In a recent Physical Review C paper, scientists from Hope College, Central Michigan University, the University of Notre Dame, the Institute for Nuclear Research (ATOMKI) in Hungary, and FRIB present the first measurement of the proton capture on krypton-82. Together with the experimental results, the team used theoretical calculations to allow for an improved description of important astrophysical reactions in explosive stellar environments. Physical Review C also highlighted the paper as an Editor’s Suggestion.

Although most nuclei heavier than iron are likely produced by the slow and the rapid neutron-capture processes, a number of medium-mass, proton-rich nuclei are thought to be produced via photo-disintegration (the so-called γ-process). Unfortunately, most reactions involved are extremely challenging to measure experimentally. Therefore, one needs to rely on detailed statistical model calculations that are constrained by experimental input.

In this paper, the authors studied the capture of protons on krypton-82, producing the unstable rubidium-83 nucleus. A krypton-82 beam interacted with a hydrogen gas target, and a large-volume gamma-ray detector measured the produced gamma rays. The results put important constraints on statistical model calculations, allowing improved tests of the γ-process in hot stellar environments.

The authors of the paper include Artemis Tsantiri, graduate assistant at FRIB; Alicia Palmisano-Kyle, former graduate research assistant at FRIB (and current postdoc at the University of Tennessee-Knoxville); Artemis Spyrou, professor of physics at FRIB and in the Michigan State University (MSU) Department of Physics and Astronomy; Hannah Berg, graduate assistant at FRIB; Alexander Dombos, graduate assistant at FRIB; Erin Good, research associate at FRIB; Caley Harris, graduate assistant at FRIB; Sean Liddick, associate professor of chemistry at FRIB and in MSU’s Department of Chemistry, and FRIB associate director for experimental science; Stephanie Lyons, research associate at FRIB; Gerard Owens-Fryar, graduate assistant at FRIB; Jorge Pereira, instrument scientist at FRIB; Andrea Richard, adjunct research associate at FRIB; Mallory Smith, staff scientist at FRIB; Remco Zegers, professor of physics at FRIB and in MSU’s Department of Physics and Astronomy.

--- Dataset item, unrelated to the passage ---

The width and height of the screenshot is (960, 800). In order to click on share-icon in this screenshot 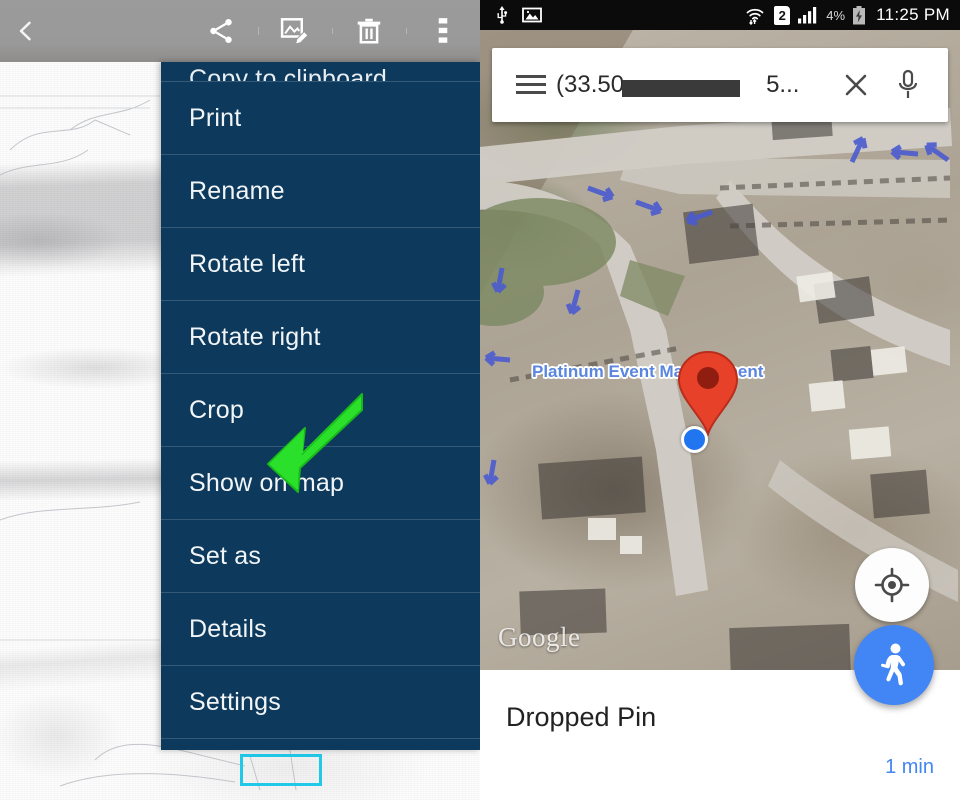, I will do `click(221, 31)`.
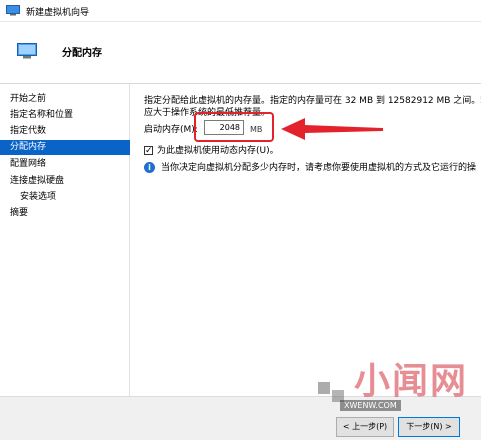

This material is based upon work supported by the U.S. National Science Foundation, the U.S. Department of Energy (DOE) National Nuclear Security Administration, and the DOE Office of Science Office of Nuclear Physics.

Michigan State University (MSU) operates the Facility for Rare Isotope Beams (FRIB) as a user facility for the U.S. Department of Energy Office of Science (DOE-SC), supporting the mission of the DOE-SC Office of Nuclear Physics. User facility operation is supported by the DOE-SC Office of Nuclear Physics as one of 28 DOE-SC user facilities.